Altering the trajectory of early postnatal cortical development can lead to structural and behavioural features of autism
1 Department of Clinical Neurosciences, Hotchkiss Brain Institute, Faculty of Medicine, University of Calgary, Calgary, Alberta, T2N 4N1, Canada
2 Department of Psychology, Mount Royal University, Calgary, Alberta, T3E 6K6, Canada
BMC Neuroscience 2010, 11:102 doi:10.1186/1471-2202-11-102Published: 19 August 2010
Autism is a behaviourally defined neurodevelopmental disorder with unknown etiology. Recent studies in autistic children consistently point to neuropathological and functional abnormalities in the temporal association cortex (TeA) and its associated structures. It has been proposed that the trajectory of postnatal development in these regions may undergo accelerated maturational alterations that predominantly affect sensory recognition and social interaction. Indeed, the temporal association regions that are important for sensory recognition and social interaction are one of the last regions to mature suggesting a potential vulnerability to early maturation. However, direct evaluation of the emerging hypothesis that an altered time course of early postnatal development can lead to an ASD phenotype remains lacking.

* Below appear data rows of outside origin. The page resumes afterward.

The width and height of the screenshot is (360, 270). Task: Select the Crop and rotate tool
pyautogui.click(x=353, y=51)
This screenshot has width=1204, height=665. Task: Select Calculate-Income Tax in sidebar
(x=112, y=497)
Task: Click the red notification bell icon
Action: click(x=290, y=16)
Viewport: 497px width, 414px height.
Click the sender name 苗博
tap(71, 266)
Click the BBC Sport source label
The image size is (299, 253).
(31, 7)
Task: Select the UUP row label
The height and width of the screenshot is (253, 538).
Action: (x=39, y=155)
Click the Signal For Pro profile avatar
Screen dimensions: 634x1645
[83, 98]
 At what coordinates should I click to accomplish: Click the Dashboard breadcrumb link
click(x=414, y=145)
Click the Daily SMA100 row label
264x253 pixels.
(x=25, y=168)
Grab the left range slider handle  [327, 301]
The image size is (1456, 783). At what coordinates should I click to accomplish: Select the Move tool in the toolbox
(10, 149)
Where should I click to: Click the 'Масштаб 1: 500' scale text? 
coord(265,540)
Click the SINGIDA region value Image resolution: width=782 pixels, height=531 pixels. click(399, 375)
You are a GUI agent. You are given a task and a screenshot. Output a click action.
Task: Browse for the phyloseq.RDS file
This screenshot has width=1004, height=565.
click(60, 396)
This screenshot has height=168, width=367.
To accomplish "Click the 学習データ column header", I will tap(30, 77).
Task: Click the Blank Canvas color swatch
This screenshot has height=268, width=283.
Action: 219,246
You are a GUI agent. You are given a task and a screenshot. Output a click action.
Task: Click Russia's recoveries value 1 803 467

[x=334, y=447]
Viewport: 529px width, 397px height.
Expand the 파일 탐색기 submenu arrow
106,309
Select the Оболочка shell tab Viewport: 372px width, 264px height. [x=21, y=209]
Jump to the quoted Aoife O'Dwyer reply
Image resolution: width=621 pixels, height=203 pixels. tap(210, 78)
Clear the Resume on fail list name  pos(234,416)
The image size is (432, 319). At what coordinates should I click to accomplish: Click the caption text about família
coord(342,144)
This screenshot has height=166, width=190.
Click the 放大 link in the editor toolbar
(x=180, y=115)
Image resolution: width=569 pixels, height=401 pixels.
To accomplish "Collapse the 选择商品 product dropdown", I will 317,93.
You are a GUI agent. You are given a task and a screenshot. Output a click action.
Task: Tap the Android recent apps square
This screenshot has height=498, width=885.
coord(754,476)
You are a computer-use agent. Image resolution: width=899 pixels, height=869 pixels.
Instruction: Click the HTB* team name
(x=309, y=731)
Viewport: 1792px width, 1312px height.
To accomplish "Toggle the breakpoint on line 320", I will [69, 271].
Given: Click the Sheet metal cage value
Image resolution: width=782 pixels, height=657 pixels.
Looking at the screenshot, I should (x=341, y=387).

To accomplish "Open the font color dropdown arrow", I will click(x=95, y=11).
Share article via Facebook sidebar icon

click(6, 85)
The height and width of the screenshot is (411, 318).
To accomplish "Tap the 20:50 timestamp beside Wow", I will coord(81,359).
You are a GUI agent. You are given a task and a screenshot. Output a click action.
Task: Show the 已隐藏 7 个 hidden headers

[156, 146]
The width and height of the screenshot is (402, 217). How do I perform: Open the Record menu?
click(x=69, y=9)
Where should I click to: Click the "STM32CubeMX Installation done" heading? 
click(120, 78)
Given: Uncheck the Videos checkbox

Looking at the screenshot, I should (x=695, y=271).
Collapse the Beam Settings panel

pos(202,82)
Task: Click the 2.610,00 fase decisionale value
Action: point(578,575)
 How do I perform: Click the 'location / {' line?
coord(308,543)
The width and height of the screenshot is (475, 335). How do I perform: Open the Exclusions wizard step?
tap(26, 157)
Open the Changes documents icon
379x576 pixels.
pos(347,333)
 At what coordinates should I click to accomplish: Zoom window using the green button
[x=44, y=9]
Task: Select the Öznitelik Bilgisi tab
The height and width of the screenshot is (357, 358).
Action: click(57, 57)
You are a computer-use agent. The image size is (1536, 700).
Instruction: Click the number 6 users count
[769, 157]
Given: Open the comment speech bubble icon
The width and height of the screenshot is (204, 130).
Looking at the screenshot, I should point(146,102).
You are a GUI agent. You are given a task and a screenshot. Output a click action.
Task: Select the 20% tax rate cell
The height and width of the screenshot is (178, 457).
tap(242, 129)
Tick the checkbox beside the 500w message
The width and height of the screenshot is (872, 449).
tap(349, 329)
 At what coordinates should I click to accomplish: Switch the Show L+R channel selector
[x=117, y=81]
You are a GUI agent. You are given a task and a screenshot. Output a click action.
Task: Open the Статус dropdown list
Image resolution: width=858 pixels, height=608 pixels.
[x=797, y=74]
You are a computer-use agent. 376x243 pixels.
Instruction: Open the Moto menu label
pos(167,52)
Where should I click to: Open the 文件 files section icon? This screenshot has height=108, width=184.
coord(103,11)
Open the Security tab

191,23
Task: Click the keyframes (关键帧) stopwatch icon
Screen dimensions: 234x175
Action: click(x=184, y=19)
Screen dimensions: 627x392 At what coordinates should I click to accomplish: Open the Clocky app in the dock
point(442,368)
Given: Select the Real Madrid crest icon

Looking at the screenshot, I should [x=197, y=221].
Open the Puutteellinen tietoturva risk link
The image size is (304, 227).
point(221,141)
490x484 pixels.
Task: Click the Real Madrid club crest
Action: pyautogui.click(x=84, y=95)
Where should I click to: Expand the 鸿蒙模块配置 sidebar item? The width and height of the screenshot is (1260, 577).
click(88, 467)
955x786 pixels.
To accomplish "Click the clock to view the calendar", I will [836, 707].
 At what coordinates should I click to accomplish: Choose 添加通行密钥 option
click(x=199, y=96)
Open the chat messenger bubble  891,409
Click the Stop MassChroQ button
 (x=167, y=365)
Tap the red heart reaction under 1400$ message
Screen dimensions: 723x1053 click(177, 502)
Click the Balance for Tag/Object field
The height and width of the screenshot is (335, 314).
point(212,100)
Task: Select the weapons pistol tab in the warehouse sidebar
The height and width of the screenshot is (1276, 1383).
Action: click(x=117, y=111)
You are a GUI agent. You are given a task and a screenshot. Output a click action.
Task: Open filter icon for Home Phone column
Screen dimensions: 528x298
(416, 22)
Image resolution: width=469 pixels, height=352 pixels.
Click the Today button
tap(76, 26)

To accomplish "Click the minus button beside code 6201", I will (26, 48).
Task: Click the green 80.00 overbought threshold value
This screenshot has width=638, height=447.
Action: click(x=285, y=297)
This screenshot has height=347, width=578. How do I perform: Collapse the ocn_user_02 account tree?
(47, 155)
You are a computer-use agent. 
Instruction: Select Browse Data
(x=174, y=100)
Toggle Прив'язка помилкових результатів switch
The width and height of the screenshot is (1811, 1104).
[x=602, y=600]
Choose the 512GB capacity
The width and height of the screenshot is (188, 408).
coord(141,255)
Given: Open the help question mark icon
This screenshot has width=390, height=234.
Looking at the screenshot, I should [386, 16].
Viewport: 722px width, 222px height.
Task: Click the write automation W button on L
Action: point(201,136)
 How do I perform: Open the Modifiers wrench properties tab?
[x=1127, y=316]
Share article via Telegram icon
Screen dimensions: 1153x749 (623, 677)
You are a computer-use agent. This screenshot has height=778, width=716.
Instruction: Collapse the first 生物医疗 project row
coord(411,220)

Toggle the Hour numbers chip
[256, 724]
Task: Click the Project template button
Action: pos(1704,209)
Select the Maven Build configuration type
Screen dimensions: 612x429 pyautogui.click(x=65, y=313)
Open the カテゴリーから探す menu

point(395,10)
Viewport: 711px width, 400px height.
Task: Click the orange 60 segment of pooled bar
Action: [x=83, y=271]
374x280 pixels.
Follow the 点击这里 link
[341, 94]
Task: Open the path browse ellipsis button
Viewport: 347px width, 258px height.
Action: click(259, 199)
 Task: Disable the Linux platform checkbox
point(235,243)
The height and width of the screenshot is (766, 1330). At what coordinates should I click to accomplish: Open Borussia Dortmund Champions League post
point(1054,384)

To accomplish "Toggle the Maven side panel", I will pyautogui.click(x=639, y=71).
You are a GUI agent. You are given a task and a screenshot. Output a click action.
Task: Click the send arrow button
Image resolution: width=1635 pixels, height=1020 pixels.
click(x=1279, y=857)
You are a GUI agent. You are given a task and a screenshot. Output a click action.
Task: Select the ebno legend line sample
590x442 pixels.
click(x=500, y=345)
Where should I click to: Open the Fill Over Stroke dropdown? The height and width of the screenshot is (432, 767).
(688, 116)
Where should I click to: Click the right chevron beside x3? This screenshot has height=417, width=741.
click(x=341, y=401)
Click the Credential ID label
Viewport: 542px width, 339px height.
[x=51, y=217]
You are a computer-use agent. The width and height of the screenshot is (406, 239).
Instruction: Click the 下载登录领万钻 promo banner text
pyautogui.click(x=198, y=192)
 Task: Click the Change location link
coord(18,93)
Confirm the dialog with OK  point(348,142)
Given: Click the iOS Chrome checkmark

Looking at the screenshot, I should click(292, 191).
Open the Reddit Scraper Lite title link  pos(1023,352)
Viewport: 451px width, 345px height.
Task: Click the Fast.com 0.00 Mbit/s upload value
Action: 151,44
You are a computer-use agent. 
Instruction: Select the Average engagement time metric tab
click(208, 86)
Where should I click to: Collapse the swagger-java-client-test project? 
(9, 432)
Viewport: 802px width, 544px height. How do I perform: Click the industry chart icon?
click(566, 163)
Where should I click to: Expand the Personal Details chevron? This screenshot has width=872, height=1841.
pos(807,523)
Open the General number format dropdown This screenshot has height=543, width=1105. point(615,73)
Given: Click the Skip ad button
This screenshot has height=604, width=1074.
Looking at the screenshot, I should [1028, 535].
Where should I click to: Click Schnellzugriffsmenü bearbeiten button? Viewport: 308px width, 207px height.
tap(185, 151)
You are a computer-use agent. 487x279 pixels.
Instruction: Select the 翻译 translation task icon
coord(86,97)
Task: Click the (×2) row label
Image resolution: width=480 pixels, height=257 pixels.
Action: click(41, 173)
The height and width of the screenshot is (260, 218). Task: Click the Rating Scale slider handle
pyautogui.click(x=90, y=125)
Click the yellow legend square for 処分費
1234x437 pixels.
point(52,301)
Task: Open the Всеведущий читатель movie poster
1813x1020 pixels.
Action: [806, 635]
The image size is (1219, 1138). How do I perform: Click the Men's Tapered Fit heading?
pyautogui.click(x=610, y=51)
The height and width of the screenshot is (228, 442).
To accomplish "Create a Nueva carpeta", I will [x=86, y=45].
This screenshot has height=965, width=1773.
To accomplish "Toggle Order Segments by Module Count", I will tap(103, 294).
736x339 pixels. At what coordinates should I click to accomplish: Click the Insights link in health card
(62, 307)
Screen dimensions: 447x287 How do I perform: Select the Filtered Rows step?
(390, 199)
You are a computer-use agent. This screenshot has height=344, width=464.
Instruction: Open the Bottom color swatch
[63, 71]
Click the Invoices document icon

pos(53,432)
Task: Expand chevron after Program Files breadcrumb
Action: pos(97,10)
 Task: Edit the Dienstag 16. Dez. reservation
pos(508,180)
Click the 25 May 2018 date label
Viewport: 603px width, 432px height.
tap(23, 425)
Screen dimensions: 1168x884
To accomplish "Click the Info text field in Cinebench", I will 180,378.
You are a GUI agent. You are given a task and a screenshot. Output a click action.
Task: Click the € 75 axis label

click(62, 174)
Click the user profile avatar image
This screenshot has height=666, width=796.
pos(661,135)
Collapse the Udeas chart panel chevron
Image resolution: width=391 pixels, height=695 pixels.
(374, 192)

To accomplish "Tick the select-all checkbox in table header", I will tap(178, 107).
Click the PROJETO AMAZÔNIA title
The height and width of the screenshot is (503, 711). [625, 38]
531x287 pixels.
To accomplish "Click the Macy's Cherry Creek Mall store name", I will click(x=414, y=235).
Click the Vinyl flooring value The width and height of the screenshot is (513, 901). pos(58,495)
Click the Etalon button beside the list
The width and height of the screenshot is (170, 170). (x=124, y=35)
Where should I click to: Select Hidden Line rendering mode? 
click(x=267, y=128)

We used electrophysiological, histological, and behavioural techniques to investigate if the known neuronal maturational promoter valproate, similar to that in culture systems, can influence the normal developmental trajectory of TeA in vivo. Brain sections obtained from postnatal rat pups treated with VPA in vivo revealed that almost 40% of cortical cells in TeA prematurely exhibited adult-like intrinsic electrophysiological properties and that this was often associated with gross cortical hypertrophy and a reduced predisposition for social play behaviour.
The co-manifestation of these functional, structural and behavioural features suggests that alteration of the developmental time course in certain high-order cortical networks may play an important role in the neurophysiological basis of autism.